Protecting freelance foreign correspondents in a new era of volatility

The risks are increasing for freelance journalists reporting in conflict zones around the world. A panel of journalists and experts brought together by the National Press Club’s Freelance and Press Freedom Committees Nov. 9 sized up those risks and offered advice on how to handle them.

“I think we are at a turning point,” said Charles M. Sennott, GlobalPost co-founder, the GroundTruth Project founder and executive director.

Speaking of risk, Sennott added: “For me personally, profound deeply personal turning point was the murder of James Foley,” who was a friend and colleague. “In this shifting landscape we rely a lot more on freelancers. Jim’s murder spurred us to look for a new model, find a way as news orgs and freelancers, because we have to make sure they are safe, insured, that they think through risk analysis and that we as editors make sure we have the resources to do that.”

The six panelists ranged from freelancer to foreign editor to the heads of three nonprofit organizations devoted to international reporting. Their roles over the years included documentarist, foreign correspondent, front-line reporter, media-rights advocate, foreign bureau chief, producer and editor. For those who like to look at the world in terms of numbers, their years of experience collectively added up to just over a century.

The violence is not just a westerners’ problem. Ninety percent of the journalists kidnapped are locals — often Libyans, Syrians, Ukrainians, said Delphine Halgand, U.S. director for Reporters Without Borders.

The story of Rasha Elass, who covered the Syrian war for two of her 10 years reporting in the Middle East, put the audience right on the ground, or more precisely, the water, as she recounted a secretive trip across a lake near Homs, Syria, to reach a group of rebels. Once they were in open water, one of her Syrian transporters told Elass many of his “colleagues were still in the lake.” Air strikes and snipers had claimed their lives, he explained, because the lake was a vulnerable target. It was too late for her to ask them to turn the small boat back.

Other stories took the audience behind the foreign editor’s desk in Washington, D.C., making decisions about whether to accept the work of freelancers without being able to fully back them up if the worst happened.

“News organizations do need to recognize we have an obligation to do more than say thank you very much, here’s your check,” said Douglas Jehl, foreign editor of The Washington Post, which is fighting to free one of its own reporters, Jason Rezaian, from captivity in Iran. They have a duty to provide for the safety and security of the freelancers they use, he said, adding that the Post would not accept the work of freelancers in dangerous areas if the newspaper could not back them up as they could an employee.

Each organization has its own standards, though.

This fractured approach led to GroundTruth’s introduction of a document called “The Call for Safety Standards,” which endorses worldwide freelance-protection standards, but it may be a tough sell.

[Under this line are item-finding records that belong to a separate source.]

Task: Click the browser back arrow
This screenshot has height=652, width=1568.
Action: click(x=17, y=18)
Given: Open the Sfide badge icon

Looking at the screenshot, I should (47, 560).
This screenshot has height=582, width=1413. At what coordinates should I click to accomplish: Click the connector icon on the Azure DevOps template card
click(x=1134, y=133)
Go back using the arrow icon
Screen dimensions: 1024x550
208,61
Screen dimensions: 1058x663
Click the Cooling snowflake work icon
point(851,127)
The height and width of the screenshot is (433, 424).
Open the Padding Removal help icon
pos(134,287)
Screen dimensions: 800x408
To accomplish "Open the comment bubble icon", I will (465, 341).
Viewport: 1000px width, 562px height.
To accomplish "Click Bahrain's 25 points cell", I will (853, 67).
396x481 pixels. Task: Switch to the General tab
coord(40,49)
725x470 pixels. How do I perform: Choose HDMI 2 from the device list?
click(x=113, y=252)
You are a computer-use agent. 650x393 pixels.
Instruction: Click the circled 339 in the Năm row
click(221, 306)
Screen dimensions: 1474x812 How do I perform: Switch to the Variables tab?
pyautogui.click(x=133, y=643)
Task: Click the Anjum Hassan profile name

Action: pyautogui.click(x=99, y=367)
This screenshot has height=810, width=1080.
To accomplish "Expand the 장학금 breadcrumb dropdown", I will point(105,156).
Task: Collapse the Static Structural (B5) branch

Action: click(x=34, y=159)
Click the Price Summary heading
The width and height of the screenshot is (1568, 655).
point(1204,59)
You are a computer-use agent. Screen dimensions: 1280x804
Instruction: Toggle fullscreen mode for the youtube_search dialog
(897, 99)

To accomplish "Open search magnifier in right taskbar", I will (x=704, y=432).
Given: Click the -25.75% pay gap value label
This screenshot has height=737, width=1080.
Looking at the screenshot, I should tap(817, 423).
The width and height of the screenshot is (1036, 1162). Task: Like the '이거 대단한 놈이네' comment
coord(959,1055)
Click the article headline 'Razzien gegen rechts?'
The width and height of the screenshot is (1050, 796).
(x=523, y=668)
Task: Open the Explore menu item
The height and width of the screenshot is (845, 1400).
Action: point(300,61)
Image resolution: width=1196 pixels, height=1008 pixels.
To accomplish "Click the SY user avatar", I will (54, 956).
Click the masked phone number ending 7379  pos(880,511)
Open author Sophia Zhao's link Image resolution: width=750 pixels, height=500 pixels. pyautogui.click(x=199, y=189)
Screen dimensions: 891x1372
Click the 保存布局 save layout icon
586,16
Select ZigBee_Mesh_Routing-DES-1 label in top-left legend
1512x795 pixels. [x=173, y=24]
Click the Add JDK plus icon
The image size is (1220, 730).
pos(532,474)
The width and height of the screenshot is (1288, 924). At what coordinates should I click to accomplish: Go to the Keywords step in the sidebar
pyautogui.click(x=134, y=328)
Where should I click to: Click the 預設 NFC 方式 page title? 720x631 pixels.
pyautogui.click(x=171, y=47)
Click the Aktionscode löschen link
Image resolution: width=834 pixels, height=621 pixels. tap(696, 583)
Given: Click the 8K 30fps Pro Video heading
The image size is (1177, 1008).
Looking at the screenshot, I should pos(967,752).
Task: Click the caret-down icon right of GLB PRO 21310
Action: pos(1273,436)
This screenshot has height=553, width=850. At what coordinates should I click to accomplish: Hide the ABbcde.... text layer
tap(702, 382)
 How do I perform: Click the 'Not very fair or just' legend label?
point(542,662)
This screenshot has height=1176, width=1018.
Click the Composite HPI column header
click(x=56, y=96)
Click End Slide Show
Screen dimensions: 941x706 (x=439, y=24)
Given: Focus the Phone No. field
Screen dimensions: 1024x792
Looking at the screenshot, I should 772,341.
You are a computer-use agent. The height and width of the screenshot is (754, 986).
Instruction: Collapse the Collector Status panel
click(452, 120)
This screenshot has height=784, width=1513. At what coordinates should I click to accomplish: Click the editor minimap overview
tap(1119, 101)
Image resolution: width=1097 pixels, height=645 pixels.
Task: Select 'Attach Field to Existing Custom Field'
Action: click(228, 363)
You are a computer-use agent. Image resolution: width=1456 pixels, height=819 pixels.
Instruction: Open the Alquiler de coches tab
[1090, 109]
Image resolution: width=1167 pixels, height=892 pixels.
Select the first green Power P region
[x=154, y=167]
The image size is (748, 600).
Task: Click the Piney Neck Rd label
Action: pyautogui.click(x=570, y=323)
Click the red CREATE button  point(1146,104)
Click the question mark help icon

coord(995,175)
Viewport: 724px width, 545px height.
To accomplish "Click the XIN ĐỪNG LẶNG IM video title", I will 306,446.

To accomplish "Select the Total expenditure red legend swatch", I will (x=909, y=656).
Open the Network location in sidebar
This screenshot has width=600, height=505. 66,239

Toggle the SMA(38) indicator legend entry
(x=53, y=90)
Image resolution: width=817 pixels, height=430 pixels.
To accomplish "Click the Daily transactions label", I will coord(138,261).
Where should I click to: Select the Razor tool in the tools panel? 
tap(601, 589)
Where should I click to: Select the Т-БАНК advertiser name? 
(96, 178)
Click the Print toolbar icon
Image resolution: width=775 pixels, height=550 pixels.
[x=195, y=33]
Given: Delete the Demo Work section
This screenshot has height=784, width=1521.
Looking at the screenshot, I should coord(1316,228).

When questioned by co-organizer and moderator Carmen Russell-Sluchansky, Greg Myre, international editor for digital news at NPR, said he did not know if NPR would be signing on.

The Post had no plans to sign, Jehl said. In an email after the event, he clarified, “we very much welcome the role that the ‘code of conduct’ for news organizations and freelancers is playing in focusing attention on journalists’ safety,” but that as a general practice, the newspaper prefers to make decisions regarding safeguarding reporters “independently rather than in harness with others.”

“The digital age created a lot of disruption,” Sennott said. Not only have newspapers folded their foreign bureaus, extremist groups no longer need reporters to get the story out, some argue. Instead, they can use social media. Journalists have become more valuable for the ransom they can fetch than for the storytelling they can do.

“Journalists have a price on their heads,” said Steve Sapienza, a senior producer for the Pulitzer Center.

Elass countered there still is a recognition that skilled reporters are better at getting stories out to the world. She said journalists should consider filing stories anonymously.

“Non-byline reporting is how I managed to do it for two years in Syria,” Elass said. “Nobody knew I was a journalist. It changes all the rules about who I can talk to, who I can quote. It was the only way I could have done it. In the end, it was worth it. Very often I was the only international media in Syria.”

The question of how many women are reporting undercover was one the panel tackled at the prompting of Russell-Sluchansky. Halgand had the statistics.

“If you look at numbers of journalists killed every year,” Halgand said, “a very small percentage — maybe five to 10 — are women, and most of [the casualties] are locals. In most of these countries, most of the journalists are men.” But, she said, the statistic “doesn’t say anything about the everyday realities.”

Hazards are not limited to wars. Sapienza has shot and produced stories from dozens of countries, with an emphasis on crises other than war: HIV/AIDS crises in Haiti, the Dominican Republic and Jamaica; climate changes’ effect on Bangladesh; landmine survivors in Cambodia.

GroundTruth is pushing young reporters to start their careers in areas like those, said Sennott.

“We have pushed hard to tell the next generation of journalists, ‘don’t start your career in a war zone. There are really important stories to tell on global health, economic inequality, climate change,’” Sennott said.